Épuisé physiquement et financièrement, Edem Kodjo se replie sur son petit parti, la Convergence patriotique panafricaine, sur la société de consultation qu’il a fondée (EKCM) et sur… l’écriture. En 2004, il publie à Paris un roman à clés, Au commencement était le glaive, dont l’action se déroule dans l’Afrique des Grands Lacs. La même année, le président Eyadéma, avec qui il a toujours gardé le contact, fait appel à lui et à son image de marque pour participer, au sein de la délégation togolaise, aux pourparlers de Bruxelles avec l’Union européenne. Il fait à cette occasion la connaissance d’un jeune homme discret, Faure Gnassingbé, dont il retire une bonne impression. Début 2005, Eyadéma confie à son entourage qu’il songe sérieusement à nommer une nouvelle fois Edem Kodjo au poste de Premier ministre afin de favoriser l’ouverture démocratique, condition sine qua non de la levée des sanctions européennes. Le 5 février, le maître de Lomé 2 et de tout le Togo meurt. Son fils Faure est propulsé au pouvoir dans des conditions que Kodjo réprouve publiquement, sans pour autant appeler à la révolte. Pendant la campagne électorale qui précède l’élection du 24 avril, il se tient en réserve avec une prudence que ses adversaires interprètent comme un soutien implicite au candidat Gnassingbé. À raison, sans doute, puisqu’à peine les résultats proclamés dans le fracas de l’émeute, la rumeur fait de lui le futur chef du gouvernement.

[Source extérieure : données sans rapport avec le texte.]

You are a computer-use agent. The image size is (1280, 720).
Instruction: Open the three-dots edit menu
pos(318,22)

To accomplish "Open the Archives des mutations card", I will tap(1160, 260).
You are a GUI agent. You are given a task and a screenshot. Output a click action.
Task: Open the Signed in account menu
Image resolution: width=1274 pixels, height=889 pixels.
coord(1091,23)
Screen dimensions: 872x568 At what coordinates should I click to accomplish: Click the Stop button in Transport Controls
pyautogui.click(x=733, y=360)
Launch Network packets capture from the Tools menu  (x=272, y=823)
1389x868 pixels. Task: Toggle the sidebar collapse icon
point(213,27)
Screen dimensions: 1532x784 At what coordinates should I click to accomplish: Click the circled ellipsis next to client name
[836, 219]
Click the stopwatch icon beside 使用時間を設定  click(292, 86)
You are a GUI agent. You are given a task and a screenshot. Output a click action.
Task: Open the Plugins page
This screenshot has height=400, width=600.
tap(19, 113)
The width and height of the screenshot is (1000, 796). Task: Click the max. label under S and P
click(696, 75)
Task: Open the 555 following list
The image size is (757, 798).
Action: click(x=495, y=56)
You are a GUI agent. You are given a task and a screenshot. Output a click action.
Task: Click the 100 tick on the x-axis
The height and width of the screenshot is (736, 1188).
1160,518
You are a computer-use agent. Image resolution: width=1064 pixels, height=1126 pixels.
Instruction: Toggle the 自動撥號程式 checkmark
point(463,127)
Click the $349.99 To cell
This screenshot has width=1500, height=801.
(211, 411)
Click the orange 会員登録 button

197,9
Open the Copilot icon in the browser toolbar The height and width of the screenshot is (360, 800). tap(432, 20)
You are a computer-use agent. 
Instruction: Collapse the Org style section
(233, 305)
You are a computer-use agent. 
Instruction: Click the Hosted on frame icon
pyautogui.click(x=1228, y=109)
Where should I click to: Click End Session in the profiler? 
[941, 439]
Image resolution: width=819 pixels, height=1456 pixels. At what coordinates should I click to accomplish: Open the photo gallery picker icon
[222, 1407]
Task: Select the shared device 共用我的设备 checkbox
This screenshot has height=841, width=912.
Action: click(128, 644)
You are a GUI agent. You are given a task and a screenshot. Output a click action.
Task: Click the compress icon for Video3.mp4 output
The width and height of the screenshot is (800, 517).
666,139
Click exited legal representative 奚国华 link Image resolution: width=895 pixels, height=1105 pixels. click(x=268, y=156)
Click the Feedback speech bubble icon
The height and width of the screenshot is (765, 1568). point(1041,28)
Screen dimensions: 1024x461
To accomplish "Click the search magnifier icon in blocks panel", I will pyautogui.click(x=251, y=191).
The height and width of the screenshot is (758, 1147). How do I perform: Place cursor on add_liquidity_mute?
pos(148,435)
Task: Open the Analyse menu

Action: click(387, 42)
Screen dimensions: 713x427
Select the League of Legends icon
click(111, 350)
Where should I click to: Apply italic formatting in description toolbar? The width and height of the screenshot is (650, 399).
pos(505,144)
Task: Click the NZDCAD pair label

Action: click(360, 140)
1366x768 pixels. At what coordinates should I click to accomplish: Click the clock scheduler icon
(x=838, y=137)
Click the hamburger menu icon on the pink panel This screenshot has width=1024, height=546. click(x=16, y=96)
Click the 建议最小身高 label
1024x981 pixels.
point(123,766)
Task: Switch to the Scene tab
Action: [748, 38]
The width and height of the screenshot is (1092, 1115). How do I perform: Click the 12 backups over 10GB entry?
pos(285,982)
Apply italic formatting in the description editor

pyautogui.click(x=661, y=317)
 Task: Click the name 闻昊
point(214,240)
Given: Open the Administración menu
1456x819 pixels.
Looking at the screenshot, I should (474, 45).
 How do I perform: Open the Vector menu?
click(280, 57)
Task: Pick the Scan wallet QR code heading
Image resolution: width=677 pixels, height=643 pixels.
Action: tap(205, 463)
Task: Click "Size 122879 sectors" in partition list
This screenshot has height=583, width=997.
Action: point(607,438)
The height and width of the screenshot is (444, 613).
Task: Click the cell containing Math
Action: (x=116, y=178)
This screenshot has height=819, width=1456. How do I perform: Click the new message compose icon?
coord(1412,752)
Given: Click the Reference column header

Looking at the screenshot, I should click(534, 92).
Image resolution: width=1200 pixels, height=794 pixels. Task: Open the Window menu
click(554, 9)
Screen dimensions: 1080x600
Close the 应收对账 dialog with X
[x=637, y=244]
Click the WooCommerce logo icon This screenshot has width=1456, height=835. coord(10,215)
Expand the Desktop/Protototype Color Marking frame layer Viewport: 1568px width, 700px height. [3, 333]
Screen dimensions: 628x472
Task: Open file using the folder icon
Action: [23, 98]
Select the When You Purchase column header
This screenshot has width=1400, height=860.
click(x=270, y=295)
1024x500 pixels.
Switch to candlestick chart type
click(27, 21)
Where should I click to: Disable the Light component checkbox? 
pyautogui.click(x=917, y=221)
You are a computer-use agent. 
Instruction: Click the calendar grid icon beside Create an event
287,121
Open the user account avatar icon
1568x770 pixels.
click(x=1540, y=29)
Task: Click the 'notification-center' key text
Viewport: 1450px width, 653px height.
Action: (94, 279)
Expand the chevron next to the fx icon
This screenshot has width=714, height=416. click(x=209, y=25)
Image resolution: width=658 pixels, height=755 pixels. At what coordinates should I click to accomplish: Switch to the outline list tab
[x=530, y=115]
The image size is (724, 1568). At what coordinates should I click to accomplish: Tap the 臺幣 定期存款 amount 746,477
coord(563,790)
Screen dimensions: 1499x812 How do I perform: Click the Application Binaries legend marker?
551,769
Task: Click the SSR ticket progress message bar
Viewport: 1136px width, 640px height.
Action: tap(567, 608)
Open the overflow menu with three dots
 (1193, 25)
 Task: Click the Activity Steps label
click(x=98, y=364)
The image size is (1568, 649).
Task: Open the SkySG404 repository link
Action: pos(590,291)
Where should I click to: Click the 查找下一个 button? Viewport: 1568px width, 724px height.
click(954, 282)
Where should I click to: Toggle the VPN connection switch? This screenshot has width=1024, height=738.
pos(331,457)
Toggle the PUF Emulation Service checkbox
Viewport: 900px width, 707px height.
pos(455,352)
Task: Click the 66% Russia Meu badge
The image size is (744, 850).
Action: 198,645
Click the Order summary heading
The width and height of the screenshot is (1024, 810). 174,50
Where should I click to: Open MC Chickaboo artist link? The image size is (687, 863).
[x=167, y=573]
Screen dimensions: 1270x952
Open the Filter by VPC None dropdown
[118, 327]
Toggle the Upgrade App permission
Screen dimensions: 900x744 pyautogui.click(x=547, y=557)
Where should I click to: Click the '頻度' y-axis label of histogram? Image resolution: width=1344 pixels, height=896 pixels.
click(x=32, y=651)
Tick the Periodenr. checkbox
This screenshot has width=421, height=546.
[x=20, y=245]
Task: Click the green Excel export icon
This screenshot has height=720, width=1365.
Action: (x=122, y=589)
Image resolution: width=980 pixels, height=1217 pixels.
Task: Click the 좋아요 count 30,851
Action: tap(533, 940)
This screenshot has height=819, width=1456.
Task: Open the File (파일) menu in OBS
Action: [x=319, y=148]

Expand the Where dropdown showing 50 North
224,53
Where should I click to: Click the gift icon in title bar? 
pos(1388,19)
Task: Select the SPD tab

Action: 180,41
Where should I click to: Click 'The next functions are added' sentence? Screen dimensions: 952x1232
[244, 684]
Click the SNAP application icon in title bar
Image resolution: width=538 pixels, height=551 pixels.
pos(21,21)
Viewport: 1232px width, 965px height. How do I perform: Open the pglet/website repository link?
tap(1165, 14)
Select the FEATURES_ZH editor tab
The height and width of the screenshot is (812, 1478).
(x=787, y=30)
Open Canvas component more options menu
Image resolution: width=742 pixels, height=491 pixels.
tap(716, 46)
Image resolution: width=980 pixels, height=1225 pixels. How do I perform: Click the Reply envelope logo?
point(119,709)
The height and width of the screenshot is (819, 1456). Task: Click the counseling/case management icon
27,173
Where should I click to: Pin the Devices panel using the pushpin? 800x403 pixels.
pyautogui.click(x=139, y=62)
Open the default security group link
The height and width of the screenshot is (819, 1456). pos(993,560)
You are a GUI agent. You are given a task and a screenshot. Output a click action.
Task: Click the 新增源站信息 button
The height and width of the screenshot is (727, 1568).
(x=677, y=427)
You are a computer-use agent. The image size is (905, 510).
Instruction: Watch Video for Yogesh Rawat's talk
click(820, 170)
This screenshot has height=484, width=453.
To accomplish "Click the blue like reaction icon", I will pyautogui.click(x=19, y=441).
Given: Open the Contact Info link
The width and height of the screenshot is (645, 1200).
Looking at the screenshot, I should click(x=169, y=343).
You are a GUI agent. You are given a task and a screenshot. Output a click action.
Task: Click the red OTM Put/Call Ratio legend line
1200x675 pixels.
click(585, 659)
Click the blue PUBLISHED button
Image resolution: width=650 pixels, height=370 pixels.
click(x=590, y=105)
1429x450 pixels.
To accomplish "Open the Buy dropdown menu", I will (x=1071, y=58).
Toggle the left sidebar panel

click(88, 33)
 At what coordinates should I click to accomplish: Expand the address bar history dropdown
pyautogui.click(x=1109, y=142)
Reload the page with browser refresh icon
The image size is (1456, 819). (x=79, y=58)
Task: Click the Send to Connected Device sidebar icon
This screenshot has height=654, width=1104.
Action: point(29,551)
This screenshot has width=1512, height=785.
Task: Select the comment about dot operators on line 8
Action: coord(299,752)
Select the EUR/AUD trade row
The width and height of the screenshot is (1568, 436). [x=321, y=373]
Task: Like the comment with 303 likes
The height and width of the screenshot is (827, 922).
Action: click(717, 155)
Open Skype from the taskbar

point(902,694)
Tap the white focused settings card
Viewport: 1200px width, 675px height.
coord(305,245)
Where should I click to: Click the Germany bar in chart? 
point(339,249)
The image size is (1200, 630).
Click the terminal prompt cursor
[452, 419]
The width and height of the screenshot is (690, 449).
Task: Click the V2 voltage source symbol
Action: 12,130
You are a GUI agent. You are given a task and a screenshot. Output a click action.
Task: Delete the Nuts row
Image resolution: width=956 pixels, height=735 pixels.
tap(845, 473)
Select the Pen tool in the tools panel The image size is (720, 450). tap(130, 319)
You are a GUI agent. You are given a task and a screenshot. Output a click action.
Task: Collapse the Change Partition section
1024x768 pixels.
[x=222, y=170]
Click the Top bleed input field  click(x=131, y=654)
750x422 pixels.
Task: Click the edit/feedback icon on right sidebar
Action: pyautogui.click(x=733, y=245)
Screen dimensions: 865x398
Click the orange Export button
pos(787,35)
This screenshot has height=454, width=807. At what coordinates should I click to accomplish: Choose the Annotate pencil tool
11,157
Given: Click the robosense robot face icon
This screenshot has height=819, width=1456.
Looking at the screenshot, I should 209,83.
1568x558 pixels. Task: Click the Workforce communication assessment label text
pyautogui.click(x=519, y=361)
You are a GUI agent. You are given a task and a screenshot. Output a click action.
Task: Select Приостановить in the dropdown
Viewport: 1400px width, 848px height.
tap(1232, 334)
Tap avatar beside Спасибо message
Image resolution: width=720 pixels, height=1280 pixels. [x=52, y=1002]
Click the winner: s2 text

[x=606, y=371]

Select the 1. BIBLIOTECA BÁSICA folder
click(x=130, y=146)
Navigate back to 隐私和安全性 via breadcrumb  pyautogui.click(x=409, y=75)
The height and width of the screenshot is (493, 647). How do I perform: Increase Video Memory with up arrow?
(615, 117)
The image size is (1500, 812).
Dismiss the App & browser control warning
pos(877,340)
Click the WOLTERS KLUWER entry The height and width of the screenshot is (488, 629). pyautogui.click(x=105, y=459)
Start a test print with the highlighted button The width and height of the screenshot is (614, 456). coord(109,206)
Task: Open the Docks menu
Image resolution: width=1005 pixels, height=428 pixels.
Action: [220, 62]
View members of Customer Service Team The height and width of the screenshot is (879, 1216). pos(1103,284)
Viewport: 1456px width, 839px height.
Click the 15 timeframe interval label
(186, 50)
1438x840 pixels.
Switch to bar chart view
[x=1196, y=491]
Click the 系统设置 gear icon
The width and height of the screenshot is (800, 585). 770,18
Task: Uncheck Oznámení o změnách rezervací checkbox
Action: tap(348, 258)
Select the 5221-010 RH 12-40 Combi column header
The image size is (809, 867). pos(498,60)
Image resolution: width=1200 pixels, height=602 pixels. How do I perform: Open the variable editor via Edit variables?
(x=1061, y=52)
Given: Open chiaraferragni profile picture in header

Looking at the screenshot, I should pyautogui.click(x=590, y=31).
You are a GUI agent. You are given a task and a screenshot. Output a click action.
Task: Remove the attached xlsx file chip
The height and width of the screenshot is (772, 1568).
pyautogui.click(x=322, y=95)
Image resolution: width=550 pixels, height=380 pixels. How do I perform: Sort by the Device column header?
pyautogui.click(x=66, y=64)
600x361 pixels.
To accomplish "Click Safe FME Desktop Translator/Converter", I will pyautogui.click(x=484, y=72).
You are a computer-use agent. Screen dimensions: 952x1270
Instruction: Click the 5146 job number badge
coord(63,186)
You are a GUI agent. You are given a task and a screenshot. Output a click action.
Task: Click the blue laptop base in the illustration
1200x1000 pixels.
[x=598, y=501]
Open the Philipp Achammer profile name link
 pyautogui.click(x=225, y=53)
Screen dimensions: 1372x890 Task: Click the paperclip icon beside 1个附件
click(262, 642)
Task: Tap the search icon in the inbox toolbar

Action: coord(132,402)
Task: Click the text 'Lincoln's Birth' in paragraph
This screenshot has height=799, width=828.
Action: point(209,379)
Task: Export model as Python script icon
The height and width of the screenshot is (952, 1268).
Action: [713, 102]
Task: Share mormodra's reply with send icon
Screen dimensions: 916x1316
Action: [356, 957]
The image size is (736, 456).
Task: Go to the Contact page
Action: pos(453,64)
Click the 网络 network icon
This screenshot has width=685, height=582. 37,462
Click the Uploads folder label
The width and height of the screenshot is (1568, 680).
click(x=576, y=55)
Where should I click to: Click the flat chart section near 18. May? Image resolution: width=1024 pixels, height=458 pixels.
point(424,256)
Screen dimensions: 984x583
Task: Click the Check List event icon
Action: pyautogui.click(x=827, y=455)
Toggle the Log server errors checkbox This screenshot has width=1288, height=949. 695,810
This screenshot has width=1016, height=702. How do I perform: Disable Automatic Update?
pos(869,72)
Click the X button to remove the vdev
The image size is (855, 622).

Voici donc, une nouvelle fois, Edem Kodjo au pied du mur. Avec, face à lui, une opposition hostile qui ne lui fera pas de cadeaux, des milliers de réfugiés à faire revenir, comme en 1994, du Ghana et du Bénin, et des bailleurs de fonds que l’on doit convaincre de desserrer le carcan et de rouvrir le robinet de l’aide. Pour cette bien lourde tâche, le nouveau Premier ministre – qui s’est envolé le 11 juin pour Bangui afin de représenter le Togo aux cérémonies d’investiture du président Bozizé – n’aura pas trop de toute sa persévérance, de toute sa capacité d’écoute… et de toute sa foi de catholique fervent, assidu à la messe quotidienne de 7 heures. Très influent au sein de la présidence, le conseiller spécial – avec rang de ministre d’État – Charles Debbasch a avec lui des relations fluides. Et Kodjo entretient avec Faure des rapports décomplexés qui n’ont rien de commun avec ceux, chargés de pathos et lourds de suspicions, qui ont constamment pollué sa liaison avec Eyadéma. En réalité, le jeune président et son Premier ministre au long cours savent qu’ils ont besoin l’un de l’autre s’ils veulent réussir : en ce Togo traumatisé de juin 2005, cette dépendance mutuelle n’est pas de mauvais augure.